Once again, there's no reason you can't do this routine by hand, using all the ordinary features of your email application and explaining the reviewing chain to each reviewer. However, Excel can simplify your life quite a bit by letting you create a routing slip that lists each reviewer's email address and the order that the reviewers should receive the workbook. In other words, you define the reviewing chain with your routing slip, and then Excel takes on the responsibility of making sure the workbook travels from person to person in the right order.
To set up a routing slip, follow these steps:
Choose File Send To Routing Recipient.
The Routing Slip dialog box appears.
Click the Address button.
The Address Book dialog box appears with the list of all the email addresses in your email program's address book.
Find the first reviewer you want use in your address list, and double-click it.
When you double-click a reviewer, the email information is added to the Message Recipients list on the right side of the window (see Figure 21-13).
Return to step 3 to add the next reviewer to your list. When you're finished adding all the reviewers you want, click OK and continue with step 5.
When you click OK, Excel returns to the Routing Slip dialog box (see Figure 21-14).
Fill in the Subject and Message text boxes with the subject and message you want to use for the email message.
Typically, the subject line should indicate the file name or describe the workbook briefly . You can add more details to the message, like how detailed a review you're looking for and the deadline when you'll like all the reviewing completed.
Click Add Slip.
Excel attaches the routing slip to your workbook and closes the Routing Slip dialog box. However, the workbook hasn't been sent to anyone yet.
When you're ready to send your workbook out for review, you have several choices:
Send it to the next recipient in the list . To take this action, select File Send To Next Routing Recipient. This choice is ideal, because it ensures that everyone sees the workbook in order. When the last recipient uses this command, the workbook comes back to you with the sum total of all the changes.
Send it to a specific reviewer . Occasionally, you might need to override the review order you've set up. For example, a reviewer might need to send the workbook back up the review chain to get more information about an earlier modification. To take this action, select File Send To Other Routing Recipient. When the Routing Slip dialog box appears, select one of the recipients in the list, and click Route.
Send it to everyone . If deadlines are really tight, you might need to abandon the review chain completely and send the workbook to every reviewer at once.
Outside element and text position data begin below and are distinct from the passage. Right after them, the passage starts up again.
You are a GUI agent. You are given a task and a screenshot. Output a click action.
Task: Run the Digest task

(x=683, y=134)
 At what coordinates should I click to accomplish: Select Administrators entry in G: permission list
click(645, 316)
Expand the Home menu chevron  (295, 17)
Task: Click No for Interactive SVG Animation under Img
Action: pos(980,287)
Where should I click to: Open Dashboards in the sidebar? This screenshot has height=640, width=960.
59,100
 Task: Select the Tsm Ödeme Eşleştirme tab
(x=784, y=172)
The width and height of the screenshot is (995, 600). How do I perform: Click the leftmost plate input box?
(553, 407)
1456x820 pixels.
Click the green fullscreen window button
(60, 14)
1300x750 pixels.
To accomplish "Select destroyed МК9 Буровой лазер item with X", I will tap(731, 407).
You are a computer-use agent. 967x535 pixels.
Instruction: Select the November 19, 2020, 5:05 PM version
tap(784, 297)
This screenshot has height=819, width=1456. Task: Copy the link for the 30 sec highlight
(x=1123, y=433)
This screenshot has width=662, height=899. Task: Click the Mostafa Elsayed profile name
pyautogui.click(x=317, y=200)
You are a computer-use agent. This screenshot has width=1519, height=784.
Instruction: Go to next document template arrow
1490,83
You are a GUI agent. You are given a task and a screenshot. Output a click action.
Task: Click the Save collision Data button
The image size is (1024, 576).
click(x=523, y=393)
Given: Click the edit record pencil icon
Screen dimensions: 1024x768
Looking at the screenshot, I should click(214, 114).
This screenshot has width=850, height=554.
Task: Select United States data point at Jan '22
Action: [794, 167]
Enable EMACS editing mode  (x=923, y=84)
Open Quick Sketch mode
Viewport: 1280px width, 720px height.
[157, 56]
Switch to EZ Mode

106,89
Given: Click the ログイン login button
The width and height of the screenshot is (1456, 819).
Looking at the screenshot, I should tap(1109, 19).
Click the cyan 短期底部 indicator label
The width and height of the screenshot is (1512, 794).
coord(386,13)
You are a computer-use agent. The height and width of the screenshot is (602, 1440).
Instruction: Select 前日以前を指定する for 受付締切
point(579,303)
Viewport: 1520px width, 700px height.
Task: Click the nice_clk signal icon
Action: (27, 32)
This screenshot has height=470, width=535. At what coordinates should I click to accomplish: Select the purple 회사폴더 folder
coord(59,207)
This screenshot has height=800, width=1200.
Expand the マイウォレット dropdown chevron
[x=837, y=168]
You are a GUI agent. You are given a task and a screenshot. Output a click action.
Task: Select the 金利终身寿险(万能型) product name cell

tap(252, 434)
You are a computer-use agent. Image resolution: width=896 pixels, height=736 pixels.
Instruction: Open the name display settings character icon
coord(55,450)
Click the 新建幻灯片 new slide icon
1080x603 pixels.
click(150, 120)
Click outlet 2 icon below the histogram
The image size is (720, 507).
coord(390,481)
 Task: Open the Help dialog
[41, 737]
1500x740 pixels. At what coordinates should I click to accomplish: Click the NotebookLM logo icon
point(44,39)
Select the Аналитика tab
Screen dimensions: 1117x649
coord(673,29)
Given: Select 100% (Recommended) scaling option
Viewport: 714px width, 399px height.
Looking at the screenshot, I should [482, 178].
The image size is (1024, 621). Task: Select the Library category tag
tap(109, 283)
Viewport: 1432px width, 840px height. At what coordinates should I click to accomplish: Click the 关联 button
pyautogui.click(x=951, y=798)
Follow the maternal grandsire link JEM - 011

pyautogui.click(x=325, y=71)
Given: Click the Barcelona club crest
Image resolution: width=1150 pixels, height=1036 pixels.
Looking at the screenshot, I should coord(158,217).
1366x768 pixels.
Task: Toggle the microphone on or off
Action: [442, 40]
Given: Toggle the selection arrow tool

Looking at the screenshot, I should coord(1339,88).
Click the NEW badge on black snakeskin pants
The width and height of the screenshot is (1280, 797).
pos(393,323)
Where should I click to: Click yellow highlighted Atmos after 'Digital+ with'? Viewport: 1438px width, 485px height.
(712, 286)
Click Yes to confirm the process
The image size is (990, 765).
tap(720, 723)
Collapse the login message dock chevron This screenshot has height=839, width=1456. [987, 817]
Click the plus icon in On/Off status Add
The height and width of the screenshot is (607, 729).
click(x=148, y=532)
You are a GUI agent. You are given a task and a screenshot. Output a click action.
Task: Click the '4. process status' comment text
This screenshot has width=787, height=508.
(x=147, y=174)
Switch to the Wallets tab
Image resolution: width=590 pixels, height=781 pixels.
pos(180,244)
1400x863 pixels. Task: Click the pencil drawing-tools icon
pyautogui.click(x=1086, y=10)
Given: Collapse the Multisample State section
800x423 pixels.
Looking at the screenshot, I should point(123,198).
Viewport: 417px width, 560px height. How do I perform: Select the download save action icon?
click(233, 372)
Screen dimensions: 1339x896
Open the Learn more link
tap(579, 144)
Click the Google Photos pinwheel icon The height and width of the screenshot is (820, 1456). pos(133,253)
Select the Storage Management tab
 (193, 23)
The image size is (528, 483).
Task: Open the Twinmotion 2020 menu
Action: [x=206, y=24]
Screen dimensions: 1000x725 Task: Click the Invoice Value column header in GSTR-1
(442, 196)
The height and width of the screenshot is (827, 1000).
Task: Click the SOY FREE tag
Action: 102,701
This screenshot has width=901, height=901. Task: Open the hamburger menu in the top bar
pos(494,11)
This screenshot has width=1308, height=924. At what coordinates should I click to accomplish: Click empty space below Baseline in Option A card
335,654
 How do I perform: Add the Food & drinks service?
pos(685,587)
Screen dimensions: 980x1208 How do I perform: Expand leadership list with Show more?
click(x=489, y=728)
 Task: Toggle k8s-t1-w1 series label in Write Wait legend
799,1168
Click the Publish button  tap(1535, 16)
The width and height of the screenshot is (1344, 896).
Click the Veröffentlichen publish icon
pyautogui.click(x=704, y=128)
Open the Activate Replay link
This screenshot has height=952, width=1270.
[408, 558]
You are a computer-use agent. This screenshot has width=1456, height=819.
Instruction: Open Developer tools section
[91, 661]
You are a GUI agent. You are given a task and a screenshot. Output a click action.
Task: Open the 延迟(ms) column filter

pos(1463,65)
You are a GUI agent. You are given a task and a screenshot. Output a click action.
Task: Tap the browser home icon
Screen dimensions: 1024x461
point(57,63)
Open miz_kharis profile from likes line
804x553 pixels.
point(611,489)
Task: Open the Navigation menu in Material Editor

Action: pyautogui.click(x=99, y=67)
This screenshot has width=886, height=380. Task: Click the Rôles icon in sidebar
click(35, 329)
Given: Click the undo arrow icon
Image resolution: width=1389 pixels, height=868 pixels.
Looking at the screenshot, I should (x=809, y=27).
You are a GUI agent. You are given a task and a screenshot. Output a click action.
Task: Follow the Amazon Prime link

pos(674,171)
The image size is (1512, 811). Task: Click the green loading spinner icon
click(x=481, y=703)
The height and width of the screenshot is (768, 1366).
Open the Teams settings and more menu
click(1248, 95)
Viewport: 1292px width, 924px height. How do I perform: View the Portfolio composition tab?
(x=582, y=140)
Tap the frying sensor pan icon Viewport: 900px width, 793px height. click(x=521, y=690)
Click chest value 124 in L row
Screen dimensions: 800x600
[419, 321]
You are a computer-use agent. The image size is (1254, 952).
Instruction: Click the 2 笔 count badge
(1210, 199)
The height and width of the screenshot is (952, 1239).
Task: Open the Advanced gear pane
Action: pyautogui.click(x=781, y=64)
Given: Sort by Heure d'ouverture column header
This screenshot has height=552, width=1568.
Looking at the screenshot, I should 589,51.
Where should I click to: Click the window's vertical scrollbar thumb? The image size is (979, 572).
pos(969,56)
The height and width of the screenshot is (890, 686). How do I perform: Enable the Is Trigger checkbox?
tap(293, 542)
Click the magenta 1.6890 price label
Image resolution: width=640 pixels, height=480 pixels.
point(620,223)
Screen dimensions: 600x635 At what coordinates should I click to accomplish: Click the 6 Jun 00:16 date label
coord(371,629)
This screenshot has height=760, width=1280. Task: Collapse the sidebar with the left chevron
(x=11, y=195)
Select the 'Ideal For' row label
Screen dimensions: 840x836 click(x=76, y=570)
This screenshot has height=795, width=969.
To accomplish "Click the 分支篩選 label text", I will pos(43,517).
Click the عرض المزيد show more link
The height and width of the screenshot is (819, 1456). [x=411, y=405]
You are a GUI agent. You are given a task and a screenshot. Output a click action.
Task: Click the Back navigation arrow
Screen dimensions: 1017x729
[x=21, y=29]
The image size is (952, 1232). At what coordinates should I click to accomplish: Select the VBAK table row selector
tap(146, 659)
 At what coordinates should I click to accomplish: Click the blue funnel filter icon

To take this step, select File Send To Other Routing Recipient. When the Routing Slip dialog box appears, select the "All at once" option at the bottom of the dialog box, and click Route. When the revisions are complete, each reviewer will send you a separate copy containing their proposed changes. You can combine these changes using the workbook merging feature described in the Section 21.3.6 on Section 21.3.6.
| POWER USERS' CLINIC |
SharePoint Server and Windows 2003
Email isn't the only way to route your workbook to other people. There are dozens of other options, including networks, Web sites, sneakernet, and more.
One of the most interesting choices is SharePoint Server, a feature that is built into Microsoft's Windows 2003 Server operating system. Using SharePoint, you can create team Web sites where people can share Office documents, have discussions about their documents, and collaborate. Best of all, you can assign different permissions to different people, ensuring that only the right people can make changes or review sensitive data.